> [Instruction] Copy the part of the data below that opens with the line containing "Click Text Here" and closes with the line containing "Image resolution: width=315", keeping both of those lines. Leave the pictures out of your copy.

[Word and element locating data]
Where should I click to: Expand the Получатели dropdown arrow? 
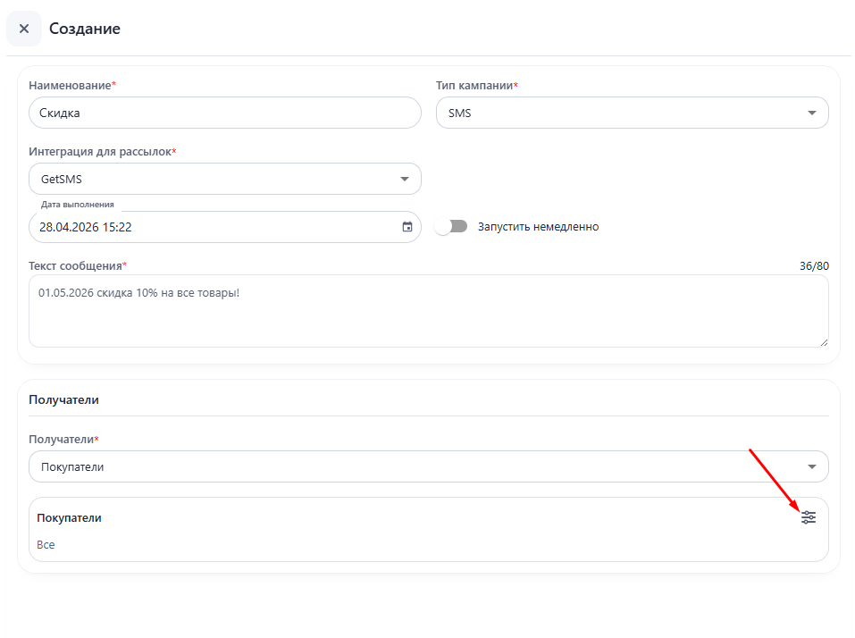coord(811,466)
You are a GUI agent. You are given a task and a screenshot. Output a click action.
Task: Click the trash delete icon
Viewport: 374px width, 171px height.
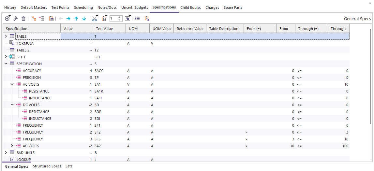(23, 19)
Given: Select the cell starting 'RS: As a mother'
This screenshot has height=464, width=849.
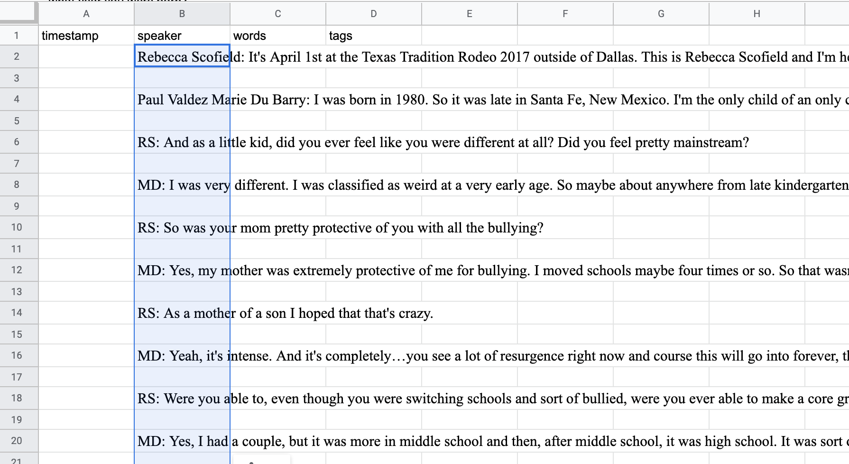Looking at the screenshot, I should pos(182,313).
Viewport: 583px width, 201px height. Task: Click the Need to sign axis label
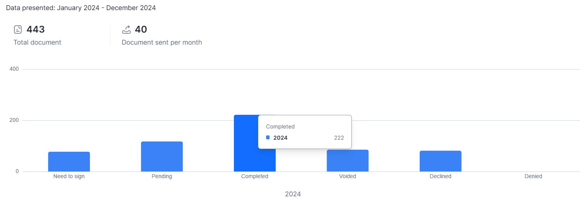click(x=69, y=176)
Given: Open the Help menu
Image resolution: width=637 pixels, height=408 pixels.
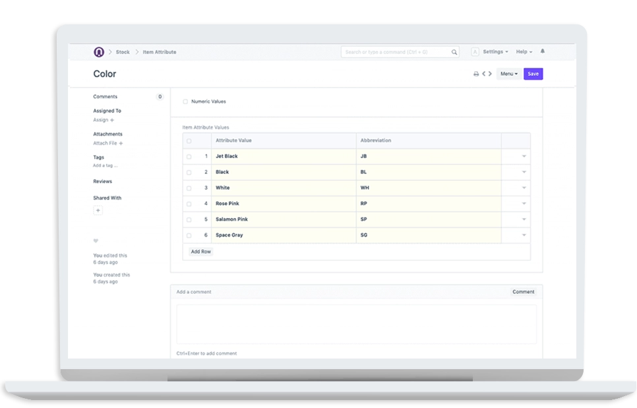Looking at the screenshot, I should point(524,52).
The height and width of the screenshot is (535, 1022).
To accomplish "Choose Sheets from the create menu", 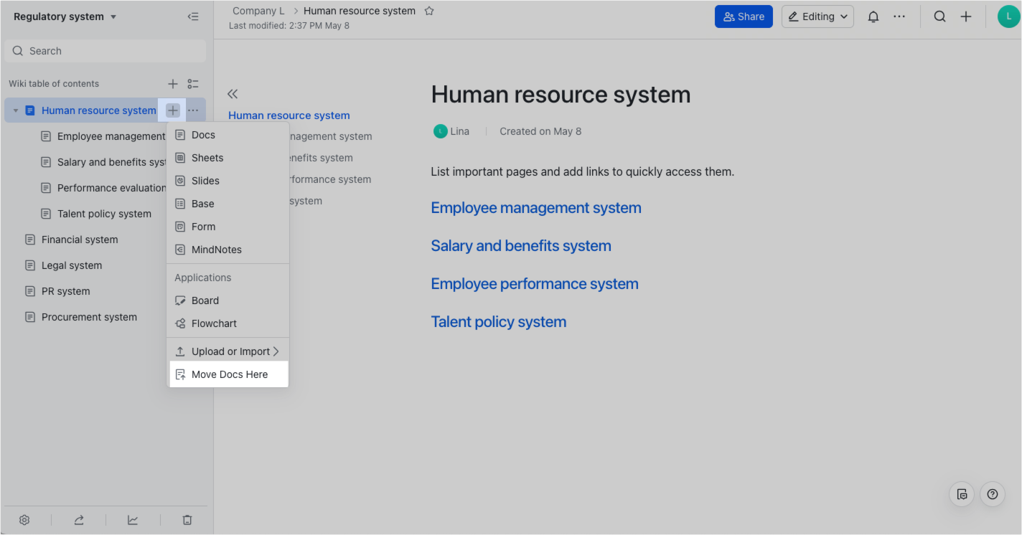I will 207,158.
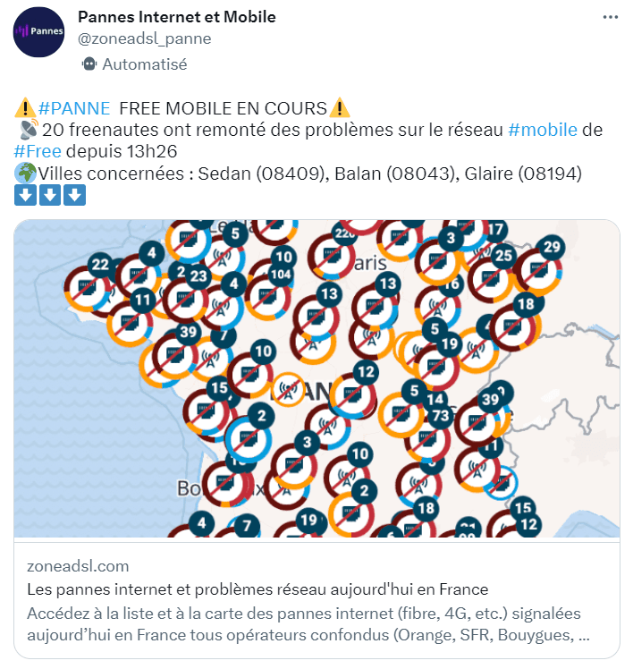Open the tweet's three-dot more menu
The image size is (633, 669).
[610, 17]
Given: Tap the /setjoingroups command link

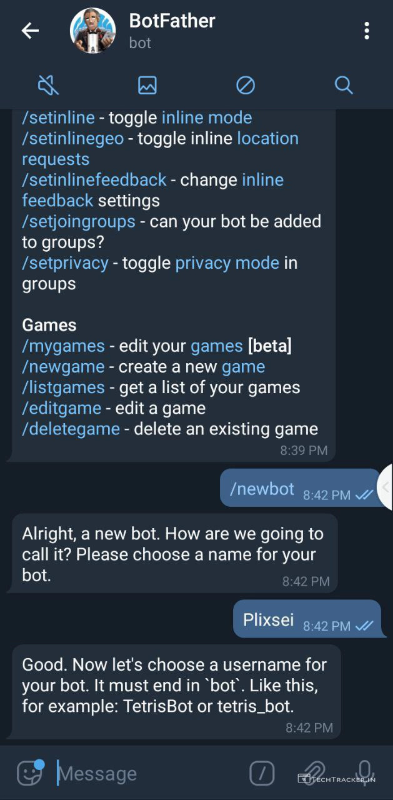Looking at the screenshot, I should pyautogui.click(x=79, y=221).
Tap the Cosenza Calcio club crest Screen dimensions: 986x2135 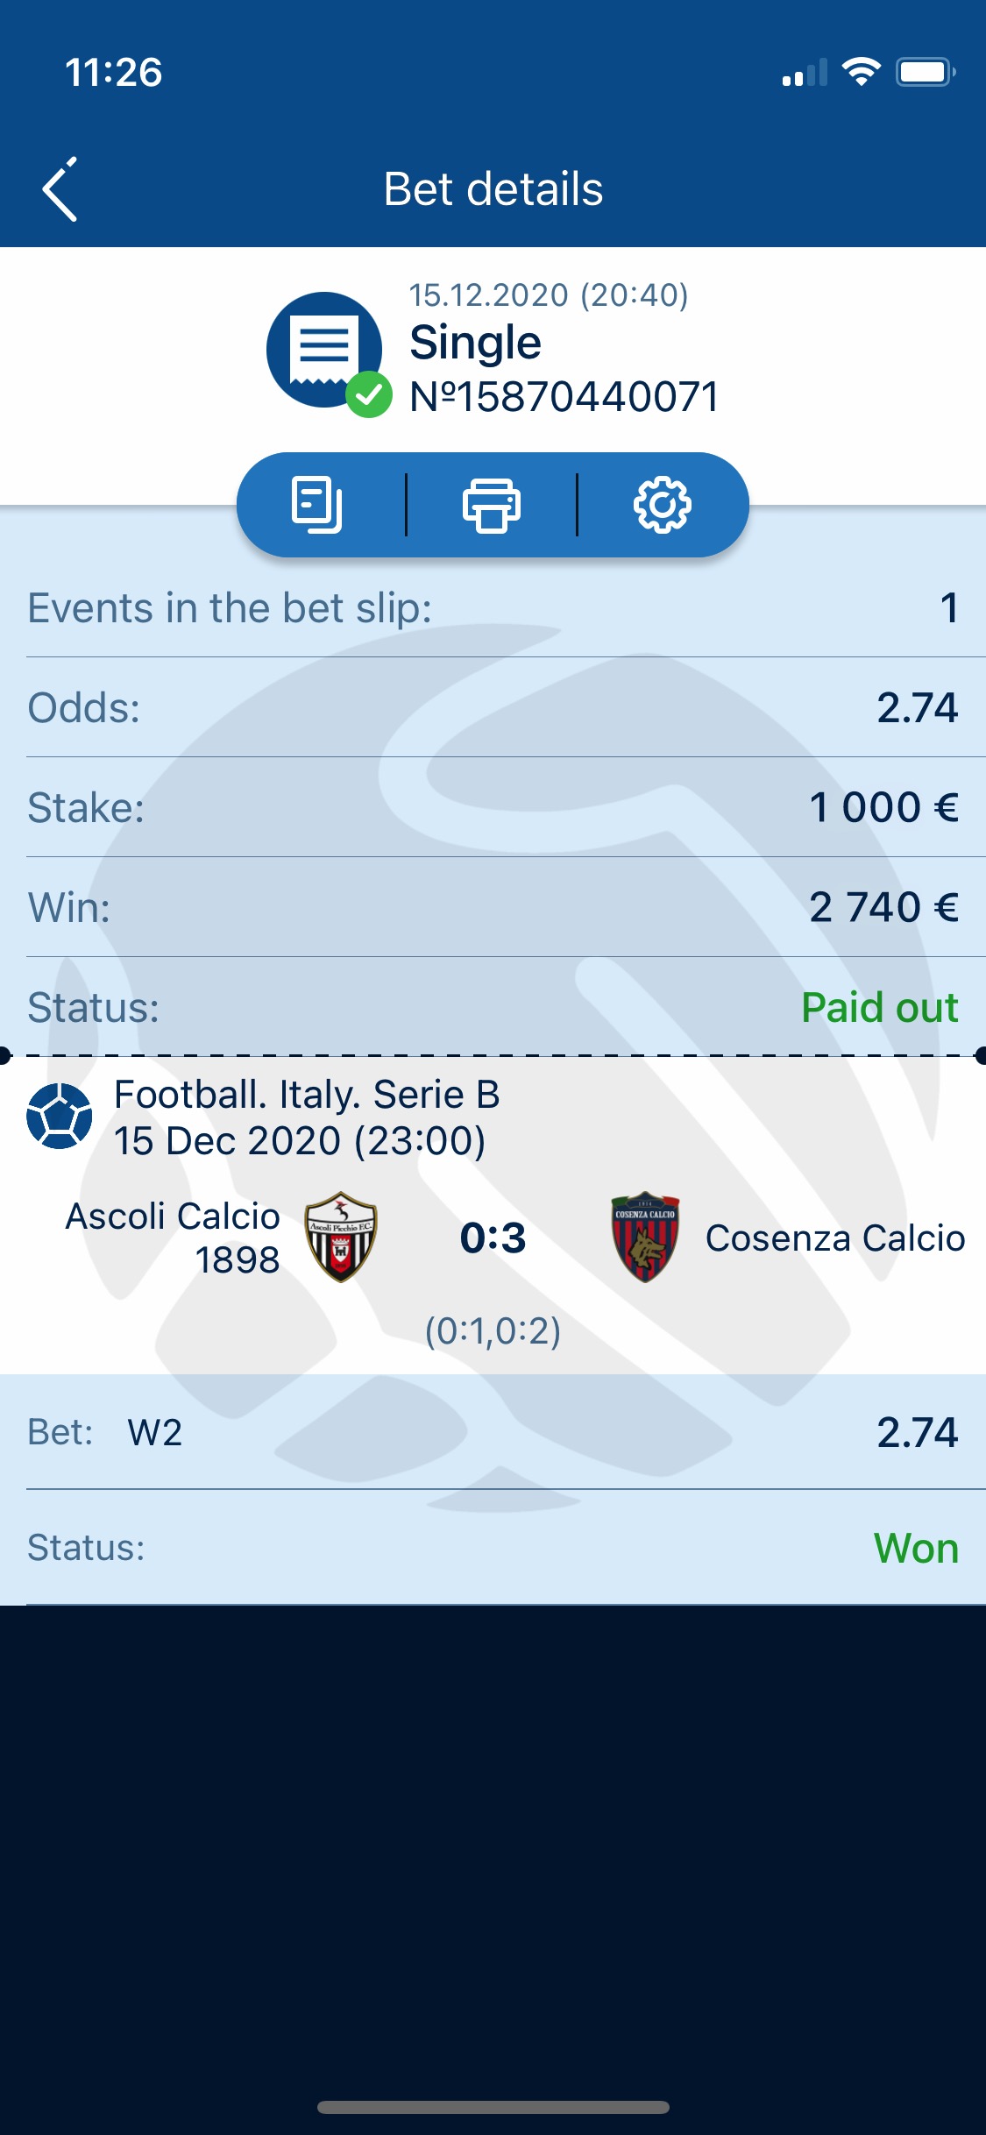645,1237
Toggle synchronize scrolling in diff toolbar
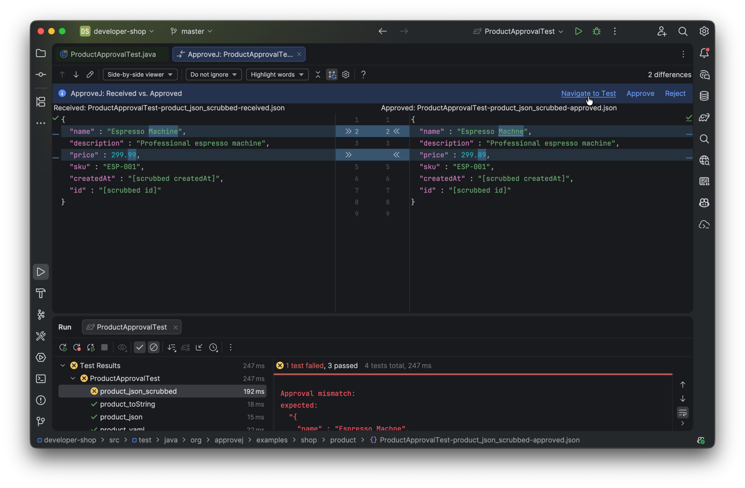This screenshot has height=488, width=745. click(332, 75)
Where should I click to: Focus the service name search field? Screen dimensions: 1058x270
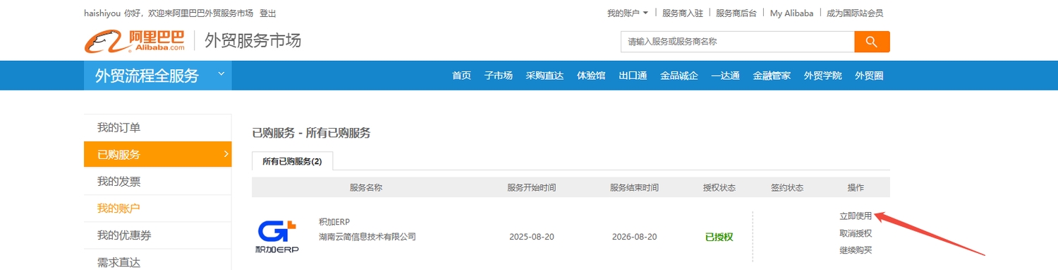(737, 42)
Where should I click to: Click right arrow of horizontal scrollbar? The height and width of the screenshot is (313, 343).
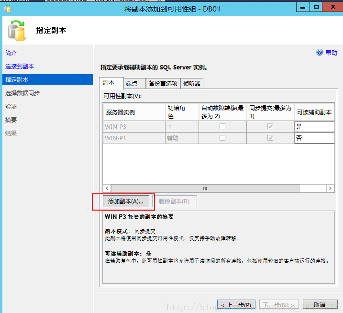[330, 189]

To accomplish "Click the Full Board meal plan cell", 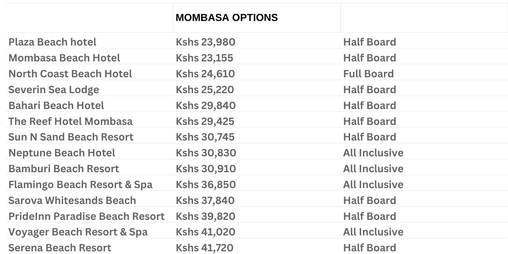I will pyautogui.click(x=368, y=74).
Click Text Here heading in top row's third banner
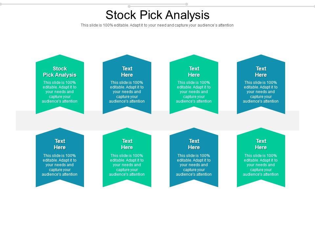Image resolution: width=315 pixels, height=236 pixels. pos(194,72)
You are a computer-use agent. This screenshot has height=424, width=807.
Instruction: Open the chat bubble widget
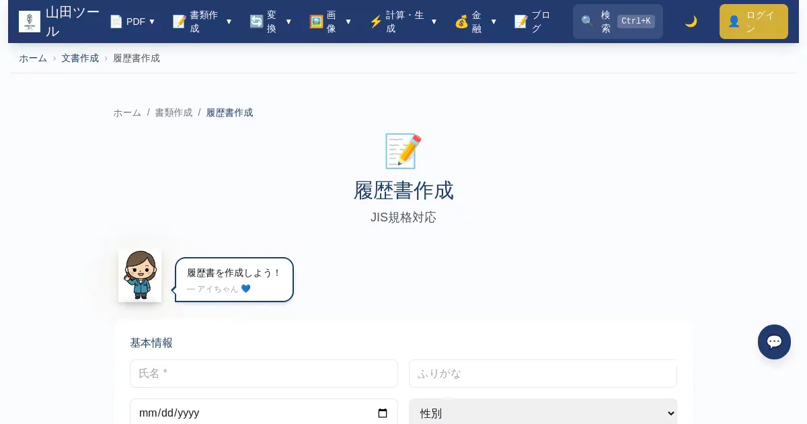pyautogui.click(x=774, y=342)
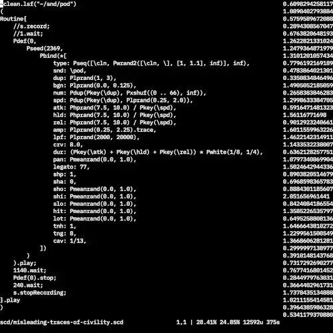Select the Pbind(*[ opening line

tap(53, 56)
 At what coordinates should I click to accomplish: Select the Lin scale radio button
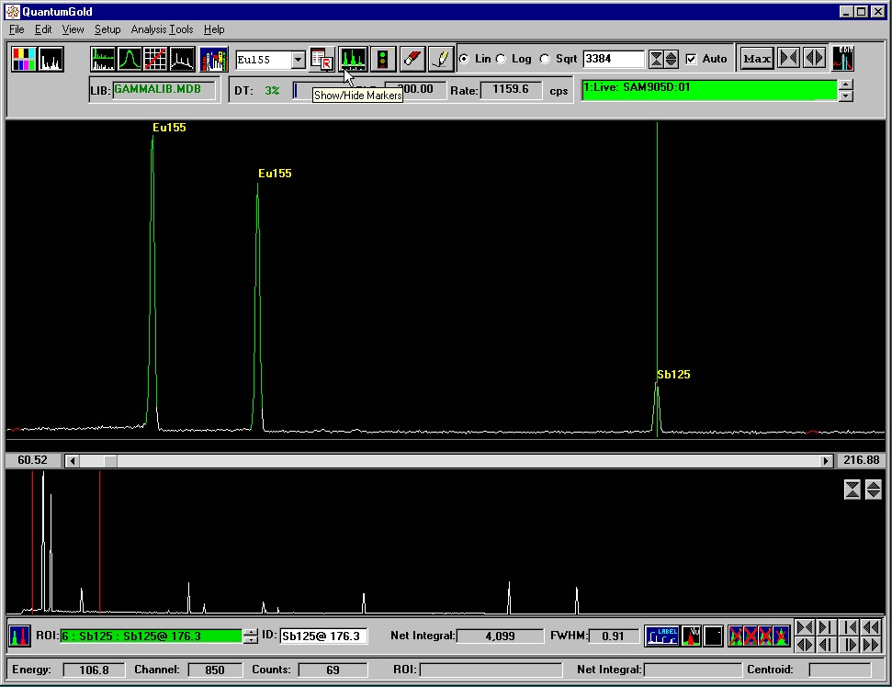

> [The reply]
Click Text Here heading in top row's third banner
Image resolution: width=315 pixels, height=236 pixels. pos(194,72)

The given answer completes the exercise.